Student volunteers in the local community
At a time when businesses and charities have been getting back on their feet after Covid-19, 1,800 students from the University of Sheffield have raised over £85,000 for local charities and volunteered at food banks, community allotments and worked with refugees, adults with learning disabilities, school children and the elderly.
Food Works - an initiative to combat food waste and create a fair and sustainable food system for everyone in Sheffield - is just one of the organisations where students have volunteered over the past year.
Daghash Almulaihi, an international student from Saudi Arabia studying Mechanical Engineering, has volunteered with Food Works for a number of years.
How did you get involved in volunteering in Sheffield?
I started to think about volunteering during the summer and COVID. I was very bored. My routine was getting up, eating, and sleeping on repeat.
Who did you work with and what work did you do?
Food Works, a non-profit organisation, was one of a few places that needed volunteers to come to their food warehouse and help sort, distribute and cook food that was expired and wasted otherwise. That was a perfect opportunity for me, so I registered with them through the University of Sheffield's volunteering website.
My first day was long, but it started to get more and more fun as I kept going. I started feeling good about myself for doing something meaningful that directly helped other people. Without even realising it, I spent many days volunteering, sometimes without registering the hours, because I enjoyed it. I also learned many skills while volunteering such as cooking, food sorting (yes it can be tricky sometimes), teamwork and communicating.
Sadly, I couldn't do many hours when term started, but I tried to show up when they needed help. It is a really good place with very friendly people, and I would definitely recommend people to start volunteering there.
As an international student what was good about working with the local Sheffield community?

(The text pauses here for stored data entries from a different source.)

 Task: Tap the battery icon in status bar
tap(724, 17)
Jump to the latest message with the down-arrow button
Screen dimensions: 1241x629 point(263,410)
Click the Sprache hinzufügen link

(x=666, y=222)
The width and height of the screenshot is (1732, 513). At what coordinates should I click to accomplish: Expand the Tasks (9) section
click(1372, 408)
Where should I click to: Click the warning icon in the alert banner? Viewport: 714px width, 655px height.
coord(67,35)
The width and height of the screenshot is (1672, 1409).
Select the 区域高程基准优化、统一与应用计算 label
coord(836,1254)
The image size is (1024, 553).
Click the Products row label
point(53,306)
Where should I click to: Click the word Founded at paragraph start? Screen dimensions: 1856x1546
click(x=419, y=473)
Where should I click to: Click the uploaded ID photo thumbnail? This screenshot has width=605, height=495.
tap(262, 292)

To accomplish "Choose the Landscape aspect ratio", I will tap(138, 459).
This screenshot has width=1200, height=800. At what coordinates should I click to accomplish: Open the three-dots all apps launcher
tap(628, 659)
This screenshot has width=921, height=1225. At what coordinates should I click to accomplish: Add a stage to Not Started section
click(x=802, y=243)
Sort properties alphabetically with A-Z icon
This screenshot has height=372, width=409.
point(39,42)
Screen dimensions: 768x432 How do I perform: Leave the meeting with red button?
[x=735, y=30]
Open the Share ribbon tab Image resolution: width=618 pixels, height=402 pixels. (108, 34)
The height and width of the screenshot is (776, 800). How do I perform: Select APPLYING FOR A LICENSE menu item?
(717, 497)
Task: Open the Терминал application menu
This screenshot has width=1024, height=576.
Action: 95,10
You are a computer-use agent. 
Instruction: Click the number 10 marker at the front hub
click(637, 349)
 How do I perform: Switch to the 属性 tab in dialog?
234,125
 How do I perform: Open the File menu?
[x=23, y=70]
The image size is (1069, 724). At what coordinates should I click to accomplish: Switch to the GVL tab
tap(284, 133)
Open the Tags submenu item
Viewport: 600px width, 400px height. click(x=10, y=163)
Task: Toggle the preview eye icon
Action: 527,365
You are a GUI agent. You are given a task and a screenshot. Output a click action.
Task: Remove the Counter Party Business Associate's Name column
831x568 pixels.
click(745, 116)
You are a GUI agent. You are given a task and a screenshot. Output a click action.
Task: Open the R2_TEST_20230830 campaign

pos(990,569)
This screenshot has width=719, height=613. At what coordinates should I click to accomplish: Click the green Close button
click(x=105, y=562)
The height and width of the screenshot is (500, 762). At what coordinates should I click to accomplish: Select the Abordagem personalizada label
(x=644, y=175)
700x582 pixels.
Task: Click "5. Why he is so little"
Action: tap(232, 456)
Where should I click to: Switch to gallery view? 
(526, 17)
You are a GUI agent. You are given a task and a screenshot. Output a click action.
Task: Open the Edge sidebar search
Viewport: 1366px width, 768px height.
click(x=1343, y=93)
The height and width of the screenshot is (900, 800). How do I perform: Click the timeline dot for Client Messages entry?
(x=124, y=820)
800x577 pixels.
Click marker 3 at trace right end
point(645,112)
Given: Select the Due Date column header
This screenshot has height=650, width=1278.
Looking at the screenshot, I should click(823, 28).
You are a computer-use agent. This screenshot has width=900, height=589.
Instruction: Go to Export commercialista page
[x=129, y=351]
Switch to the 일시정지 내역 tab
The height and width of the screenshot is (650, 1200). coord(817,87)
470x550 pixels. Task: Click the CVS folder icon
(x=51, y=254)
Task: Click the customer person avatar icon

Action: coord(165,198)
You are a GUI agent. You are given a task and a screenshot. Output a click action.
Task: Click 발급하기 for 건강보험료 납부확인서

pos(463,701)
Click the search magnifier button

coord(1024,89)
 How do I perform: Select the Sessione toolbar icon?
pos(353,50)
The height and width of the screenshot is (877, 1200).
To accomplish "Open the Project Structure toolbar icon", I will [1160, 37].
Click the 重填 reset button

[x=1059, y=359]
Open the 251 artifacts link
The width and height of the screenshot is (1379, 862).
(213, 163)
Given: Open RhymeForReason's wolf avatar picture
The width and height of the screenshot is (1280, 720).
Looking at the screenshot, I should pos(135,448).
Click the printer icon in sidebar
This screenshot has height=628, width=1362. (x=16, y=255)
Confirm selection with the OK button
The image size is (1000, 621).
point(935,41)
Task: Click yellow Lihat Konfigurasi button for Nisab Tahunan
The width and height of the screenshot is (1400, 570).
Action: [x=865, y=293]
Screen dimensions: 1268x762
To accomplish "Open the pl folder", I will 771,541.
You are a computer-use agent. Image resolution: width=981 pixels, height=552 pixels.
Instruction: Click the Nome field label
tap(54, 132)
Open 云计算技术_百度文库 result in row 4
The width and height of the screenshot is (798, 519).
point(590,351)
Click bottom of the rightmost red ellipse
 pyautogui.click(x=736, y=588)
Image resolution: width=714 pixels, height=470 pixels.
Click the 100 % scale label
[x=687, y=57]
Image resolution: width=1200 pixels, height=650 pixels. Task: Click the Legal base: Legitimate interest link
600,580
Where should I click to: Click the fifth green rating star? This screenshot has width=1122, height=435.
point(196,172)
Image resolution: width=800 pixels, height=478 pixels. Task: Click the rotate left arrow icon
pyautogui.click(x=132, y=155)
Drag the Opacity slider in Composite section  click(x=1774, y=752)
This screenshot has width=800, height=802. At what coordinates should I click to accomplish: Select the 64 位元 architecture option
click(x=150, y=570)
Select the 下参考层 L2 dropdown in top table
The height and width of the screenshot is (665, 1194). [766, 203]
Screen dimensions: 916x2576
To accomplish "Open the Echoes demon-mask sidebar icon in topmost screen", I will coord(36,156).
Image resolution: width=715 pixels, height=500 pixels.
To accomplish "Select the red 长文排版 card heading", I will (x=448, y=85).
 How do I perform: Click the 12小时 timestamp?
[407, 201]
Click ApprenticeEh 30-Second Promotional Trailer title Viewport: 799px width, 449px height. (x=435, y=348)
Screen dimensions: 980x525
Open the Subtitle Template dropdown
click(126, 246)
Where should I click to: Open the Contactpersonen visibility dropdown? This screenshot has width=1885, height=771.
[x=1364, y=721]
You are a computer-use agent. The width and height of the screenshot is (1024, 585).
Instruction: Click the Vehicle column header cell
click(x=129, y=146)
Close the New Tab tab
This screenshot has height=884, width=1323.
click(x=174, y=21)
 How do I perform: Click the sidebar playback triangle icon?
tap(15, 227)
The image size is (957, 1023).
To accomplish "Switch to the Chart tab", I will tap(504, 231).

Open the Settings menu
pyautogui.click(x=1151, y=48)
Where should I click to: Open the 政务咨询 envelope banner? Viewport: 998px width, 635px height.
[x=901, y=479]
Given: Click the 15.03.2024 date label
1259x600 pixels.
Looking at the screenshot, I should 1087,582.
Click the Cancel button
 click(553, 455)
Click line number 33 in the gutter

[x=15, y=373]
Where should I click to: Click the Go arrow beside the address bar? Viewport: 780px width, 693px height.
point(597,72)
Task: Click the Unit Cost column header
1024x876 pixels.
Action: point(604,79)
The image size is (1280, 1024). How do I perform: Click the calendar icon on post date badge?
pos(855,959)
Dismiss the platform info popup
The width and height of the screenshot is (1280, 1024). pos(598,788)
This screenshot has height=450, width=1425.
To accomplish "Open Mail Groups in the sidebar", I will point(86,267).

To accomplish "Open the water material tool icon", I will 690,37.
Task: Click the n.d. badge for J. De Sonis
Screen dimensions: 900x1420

Volunteering in the local community helped me to integrate myself with British people. I think it is great for me as an international student to talk to people who are from the area to understand how it is to live in Sheffield as a local and to understand the differences between my home city and the city I had just moved to.
How did it open your eyes to the local people of the city?
Everyone I worked with was extremely friendly and I felt very welcome there. Coming from another country, I had many preconceptions about life in the UK. Volunteering amongst people who were born and raised in Sheffield offered an invaluable cultural exchange to both parties; it was great for me to interact with locals and simultaneously I felt as though they benefitted from being able to interact with me. It was quite eye opening to see that there are some real struggles in the UK but being able to offer a helping hand with this was extremely heart-warming.
What do you feel you'll take away from the volunteering experience for the future?
I feel as though I have learnt valuable soft skills, including interacting with local people I wouldn't otherwise engage with. The management experience I gained there will be useful for my future career, and I believe I have taken away a sense of self-pride that no other role could give me.